# How to find the closest Edge from a Line

Currently I'm working on a basic 3D model viewer in MATLAB, which can import .OBJ files (modeled in e.g. Blender). The purpose of this viewer is to test different subdivision schemes (like Catmull-Clark, or Doo-Sabin). A subdivision scheme is basically a method to convert a mesh to a smoother (refined) mesh.

In order to do this properly, I would like to implement some functionality to select Vertices and Edges in my viewer.

Vertex selection isn't very hard -- the way this works is that when I click somewhere in the viewer, MATLAB provides me with two points, the begin- and end points of the line perpendicular to the screen (by clicking on a 2D screen that depicts a 3D scene, you actually click on a line, not a single point). Using this method it is relatively simple to find the closest Vertex.

However, I'm not quite sure how to do the same for an Edge. Imagine that the imported geometry is a simple cube, so 8 Vertices and 12 Edges. If I know click on an arbitrary point in the viewer (i.e. on some line perpendicular to the screen), how can I then determine which of the 12 Edges is the closest one?

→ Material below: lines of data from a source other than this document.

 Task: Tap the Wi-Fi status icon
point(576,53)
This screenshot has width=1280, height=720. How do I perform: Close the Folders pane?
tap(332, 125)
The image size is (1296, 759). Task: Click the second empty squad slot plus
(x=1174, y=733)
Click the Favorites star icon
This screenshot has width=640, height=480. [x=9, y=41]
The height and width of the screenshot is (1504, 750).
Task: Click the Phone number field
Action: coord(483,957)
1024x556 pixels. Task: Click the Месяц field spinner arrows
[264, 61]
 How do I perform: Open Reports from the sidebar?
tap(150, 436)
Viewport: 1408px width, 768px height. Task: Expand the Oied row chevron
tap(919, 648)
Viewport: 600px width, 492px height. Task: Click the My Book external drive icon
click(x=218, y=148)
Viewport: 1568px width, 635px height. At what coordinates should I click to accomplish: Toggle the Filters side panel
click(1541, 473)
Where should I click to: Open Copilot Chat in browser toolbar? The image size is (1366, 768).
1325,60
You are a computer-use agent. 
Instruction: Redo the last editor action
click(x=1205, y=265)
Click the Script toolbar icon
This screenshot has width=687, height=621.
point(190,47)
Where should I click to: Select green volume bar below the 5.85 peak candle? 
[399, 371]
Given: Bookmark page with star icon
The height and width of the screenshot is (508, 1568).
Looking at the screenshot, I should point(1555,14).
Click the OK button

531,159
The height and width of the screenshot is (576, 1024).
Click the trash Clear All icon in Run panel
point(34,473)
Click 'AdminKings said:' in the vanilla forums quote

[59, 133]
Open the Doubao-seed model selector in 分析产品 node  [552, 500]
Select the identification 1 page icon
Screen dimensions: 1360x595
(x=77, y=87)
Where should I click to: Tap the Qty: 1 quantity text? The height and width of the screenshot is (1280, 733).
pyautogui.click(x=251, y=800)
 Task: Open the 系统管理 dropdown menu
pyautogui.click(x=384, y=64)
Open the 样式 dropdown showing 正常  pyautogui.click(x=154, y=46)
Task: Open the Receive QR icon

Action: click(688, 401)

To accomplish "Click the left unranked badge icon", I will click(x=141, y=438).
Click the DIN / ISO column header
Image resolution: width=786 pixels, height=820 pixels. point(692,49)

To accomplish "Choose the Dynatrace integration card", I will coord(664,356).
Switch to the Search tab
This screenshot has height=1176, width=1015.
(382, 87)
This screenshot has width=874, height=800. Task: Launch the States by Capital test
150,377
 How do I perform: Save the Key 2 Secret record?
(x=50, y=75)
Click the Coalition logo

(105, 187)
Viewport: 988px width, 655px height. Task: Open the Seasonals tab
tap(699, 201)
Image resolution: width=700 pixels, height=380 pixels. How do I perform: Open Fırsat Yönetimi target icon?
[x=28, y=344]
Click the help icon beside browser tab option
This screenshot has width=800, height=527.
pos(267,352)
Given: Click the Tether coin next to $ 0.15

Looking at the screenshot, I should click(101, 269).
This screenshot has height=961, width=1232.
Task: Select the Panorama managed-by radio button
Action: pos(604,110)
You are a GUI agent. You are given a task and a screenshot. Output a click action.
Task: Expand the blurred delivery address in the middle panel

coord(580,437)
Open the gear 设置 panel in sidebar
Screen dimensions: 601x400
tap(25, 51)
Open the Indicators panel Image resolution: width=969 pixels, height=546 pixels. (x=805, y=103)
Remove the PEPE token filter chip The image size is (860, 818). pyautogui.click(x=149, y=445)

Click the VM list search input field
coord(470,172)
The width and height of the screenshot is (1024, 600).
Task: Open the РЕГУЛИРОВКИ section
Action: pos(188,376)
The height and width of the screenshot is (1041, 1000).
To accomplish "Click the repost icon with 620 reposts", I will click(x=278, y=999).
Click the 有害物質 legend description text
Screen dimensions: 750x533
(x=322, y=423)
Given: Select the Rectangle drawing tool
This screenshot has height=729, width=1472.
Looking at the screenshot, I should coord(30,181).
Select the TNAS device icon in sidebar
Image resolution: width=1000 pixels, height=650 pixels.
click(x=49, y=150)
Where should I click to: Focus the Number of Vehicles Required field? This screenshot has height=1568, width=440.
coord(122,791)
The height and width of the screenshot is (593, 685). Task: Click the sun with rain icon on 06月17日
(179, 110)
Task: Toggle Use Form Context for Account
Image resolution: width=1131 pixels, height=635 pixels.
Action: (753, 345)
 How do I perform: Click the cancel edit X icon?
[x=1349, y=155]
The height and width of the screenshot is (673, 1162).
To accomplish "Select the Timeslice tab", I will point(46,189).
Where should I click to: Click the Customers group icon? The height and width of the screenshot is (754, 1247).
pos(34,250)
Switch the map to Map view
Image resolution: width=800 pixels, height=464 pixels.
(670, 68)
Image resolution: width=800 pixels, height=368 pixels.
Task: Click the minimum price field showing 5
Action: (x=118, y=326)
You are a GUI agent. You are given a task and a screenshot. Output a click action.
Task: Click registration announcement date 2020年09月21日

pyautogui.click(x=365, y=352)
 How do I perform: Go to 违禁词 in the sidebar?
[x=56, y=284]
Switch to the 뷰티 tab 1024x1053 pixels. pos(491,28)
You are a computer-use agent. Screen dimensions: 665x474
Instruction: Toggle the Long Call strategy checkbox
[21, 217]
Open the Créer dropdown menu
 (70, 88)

[First Edit] Just to be clear, I'm not really looking for a piece of (MATLAB) code, but rather for some theoretical explanation (or just a reference to an article/book/website). Thanks!

[Second Edit] By the way, is this the correct place for such a question? Or might the Mathematics or StackOverflow boards be better suited?

A similar question has actually been posed on stackoverflow before and is answered there (with matlab): https://stackoverflow.com/a/702174/545346

Edit: I was actually thinking about writing something about spatial indexing, but I then thought it was not necessary since you spoke about 12 edges.

A logical approach would be a filter using the distance of both vertices to your new line: if you have found an edge with both vertices further away from your line than a previous edge you are sure that the second edge will not be the closest one, so you don't need to do more advanced calculations.

A more advanced procedure would actually use spatial indexes to make sure not too many combinations are used. A good start could be http://en.wikipedia.org/wiki/R-tree

Anyway, this is not something you generally want to implement yourself: you could check out postgis, which has support for 3d objects.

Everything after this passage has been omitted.